__Brief a__
Copy the listing below from its first line through the line containing "(x=137, y=325)", keeping both ends and omitting the pictures.

___ Source text

# Changed oil from Mobil1 ESP 5w-30 to Castrol Edge Euro 5w-30 02209366, 06669



## jmlo96 (May 2, 2015)

You might want to be careful running Euro oil in the Cruze. I'm no oil expert, but I believe something with the European additives aren't good for US spec catalytic converters. Hopefully one of the guys that know a lot about oil can chime in and help out. Is this oil Dexos certified by the way? That's an easy way to tell if its safe to use.


----------



## Snipesy (Dec 7, 2015)

Castrol Edge isn't syntehtic unless they changed recently.

Yes yes yes they put Synthetic on the label. It's a load of ****, it's actaully just hydrocracking.

But it is dexos2 by looks, so it will at least clean well. But I'm not sure about its properties.


----------



## Cruz15 (Mar 17, 2016)

Yes its Dexos 2.

______
___ Data extract

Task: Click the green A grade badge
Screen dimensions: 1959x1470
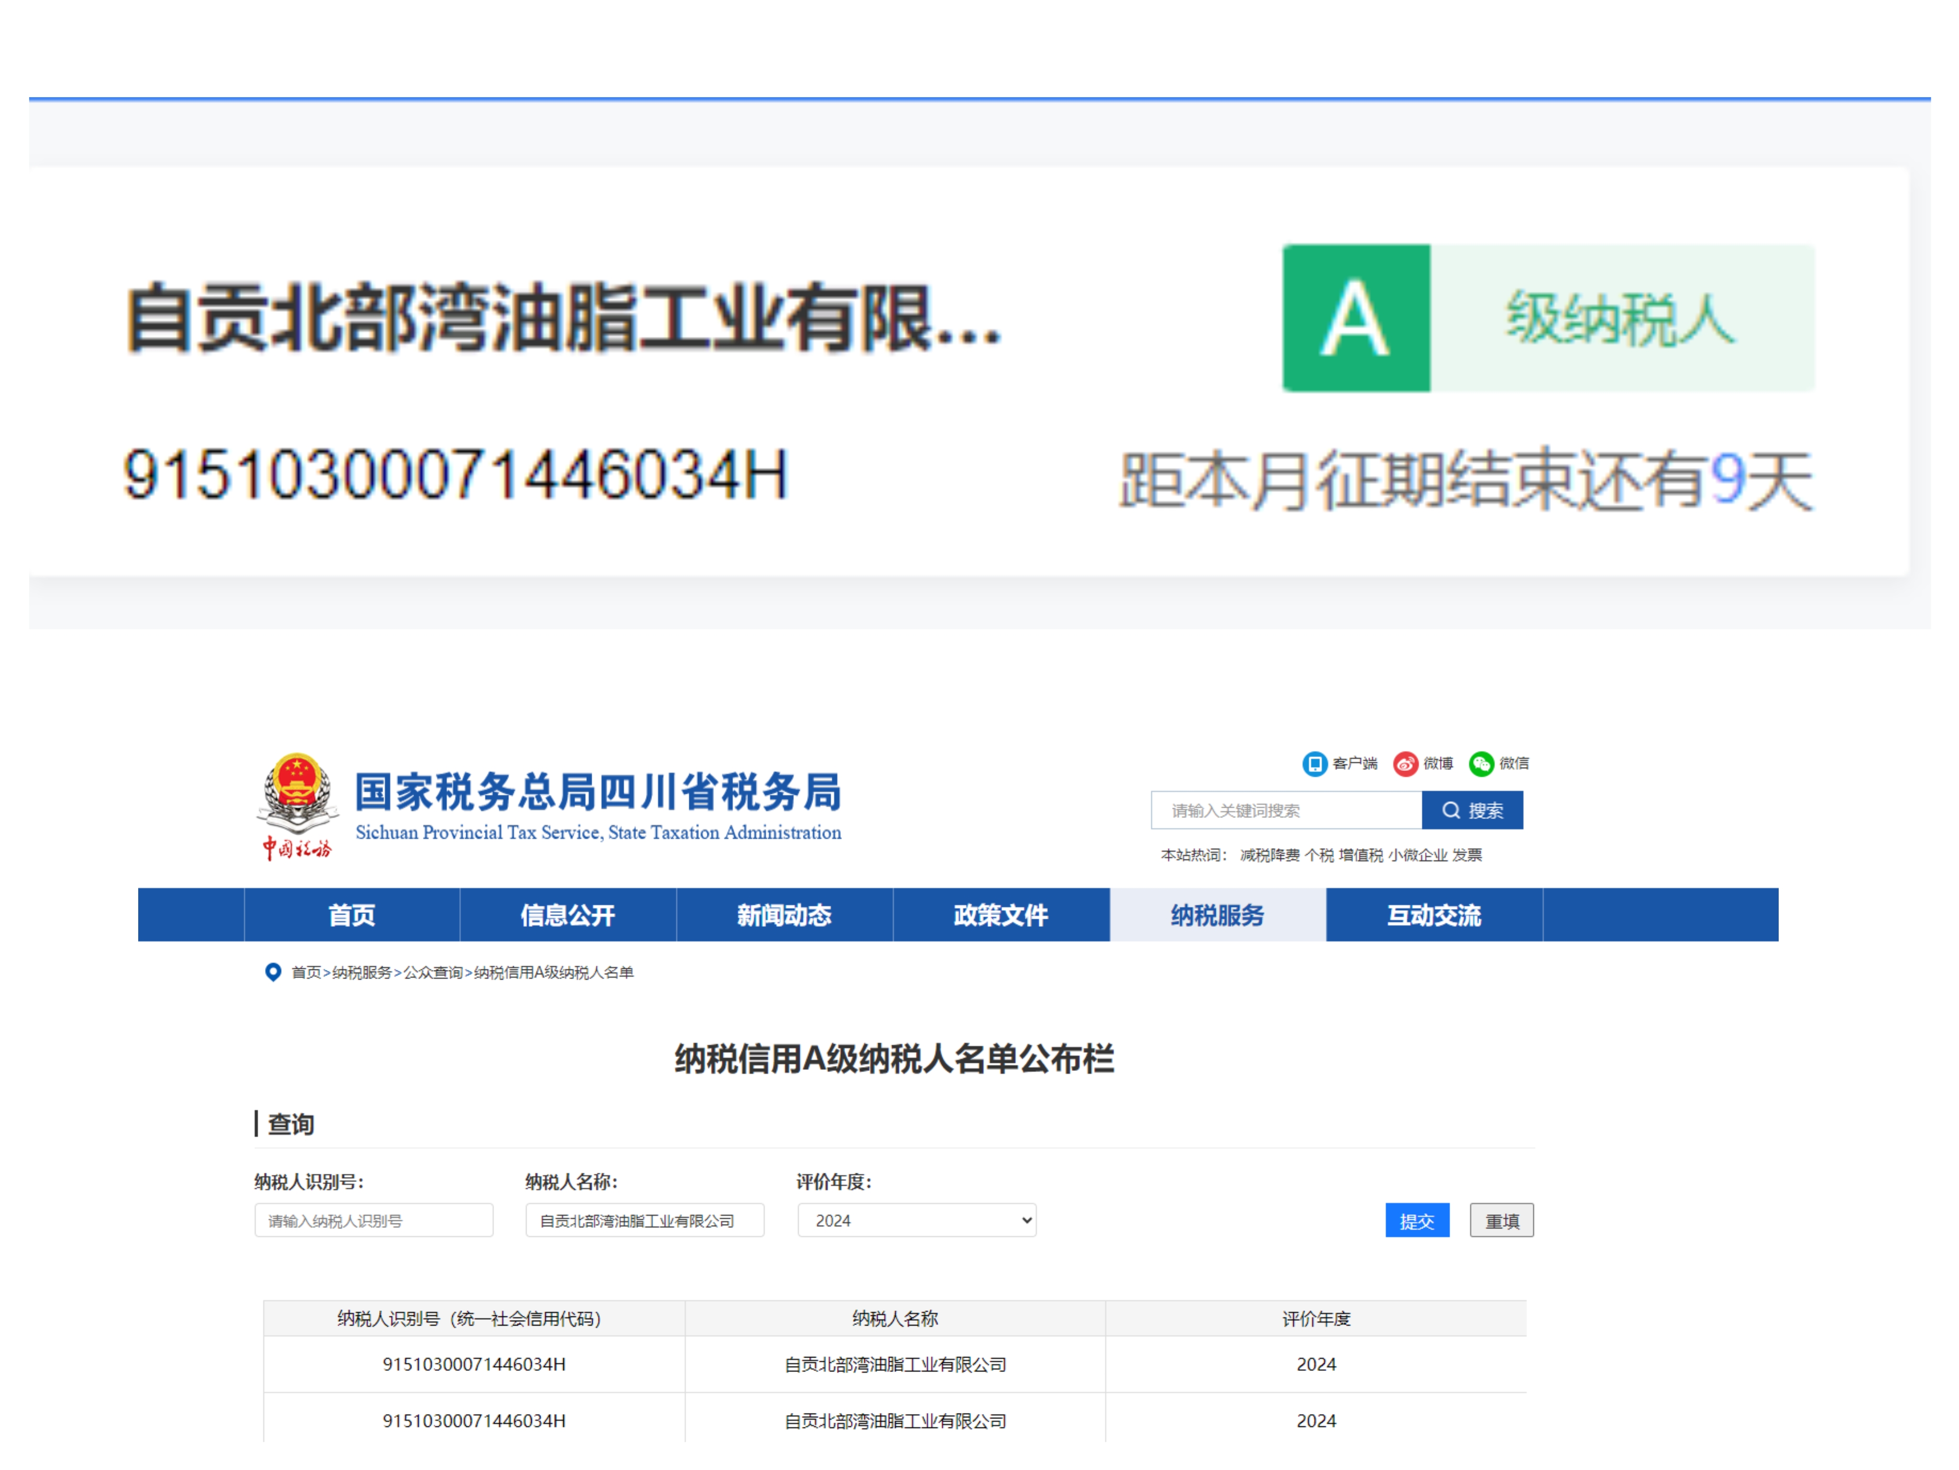Action: pos(1356,318)
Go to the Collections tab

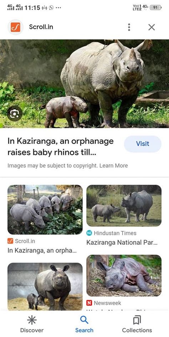(x=137, y=325)
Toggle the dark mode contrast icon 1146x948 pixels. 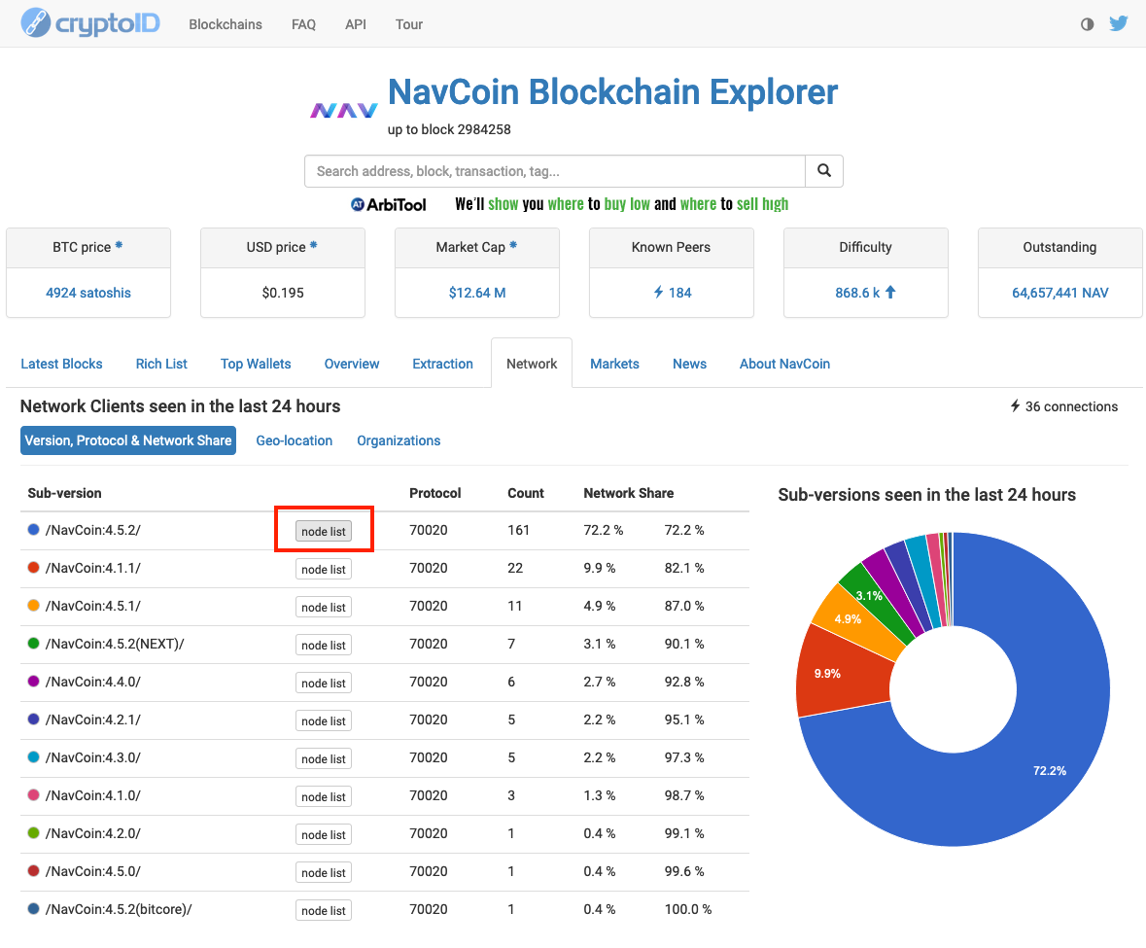1087,24
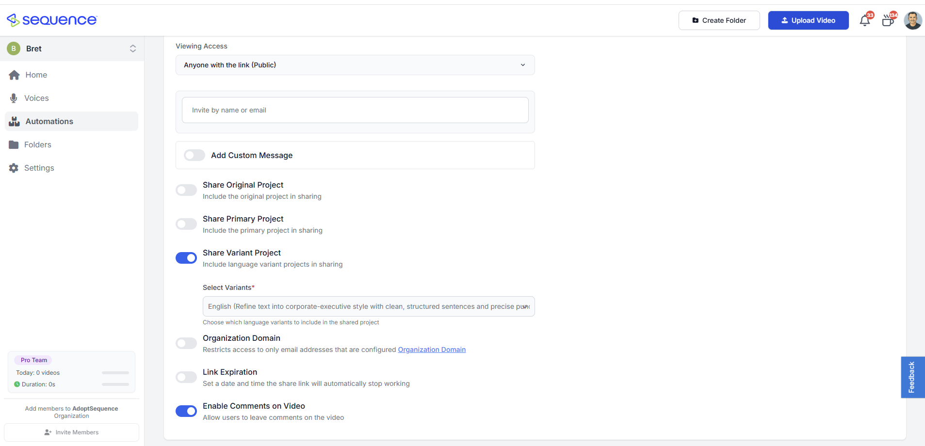Go to Automations in sidebar
Viewport: 925px width, 446px height.
point(49,121)
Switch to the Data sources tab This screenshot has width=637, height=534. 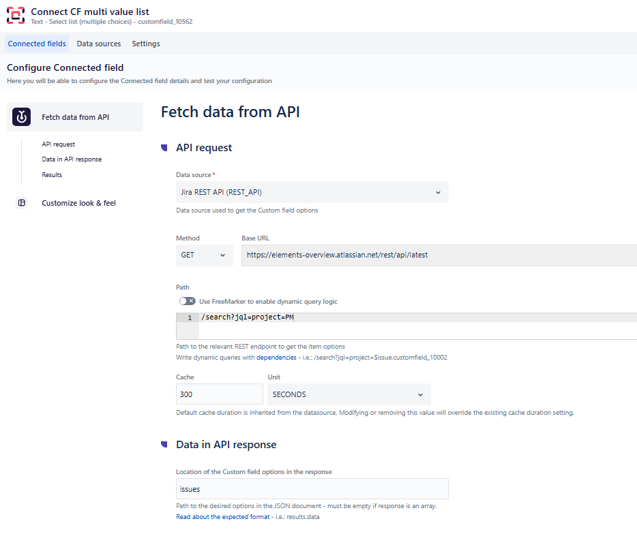pyautogui.click(x=98, y=43)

______

__Brief b__
Write the next part of the forum thread above about switching to Castrol Edge Euro 5w-30, picking up after its final post.

__Right answer a__
Task: Click the green A grade badge
Screen dimensions: 1959x1470
Action: pos(1356,318)
Go to the Collections tab

(x=137, y=325)

__Right answer b__
----------



## Cruz15 (Mar 17, 2016)

Snipesy said:


> Castrol Edge isn't syntehtic unless they changed recently.
> 
> Yes yes yes they put Syntehtic on the label. It's a load of ****, it's actaully just hydrocracking.
> 
> But it is dexosw by looks, so it will at least clean well. But I'm not sure about its properties.


The new Gas To Liquid Base Stocks (GTL) are HydroCracked as well and they have amazing properties.


----------



## XtremeRevolution (Jan 19, 2012)

Cruz15 said:


> The new Gas To Liquid Base Stocks (GTL) are HydroCracked as well and they have amazing properties.


Amazing in the world of petroleum oils and 20 year old PAOs, sure, but petrochemical esters, and in some cases organic esters, make GTL base oils look weak.


----------



## XtremeRevolution (Jan 19, 2012)

jmlo96 said:


> You might want to be careful running Euro oil in the Cruze. I'm no oil expert, but I believe something with the European additives aren't good for US spec catalytic converters. Hopefully one of the guys that know a lot about oil can chime in and help out. Is this oil Dexos certified by the way? That's an easy way to tell if its safe to use.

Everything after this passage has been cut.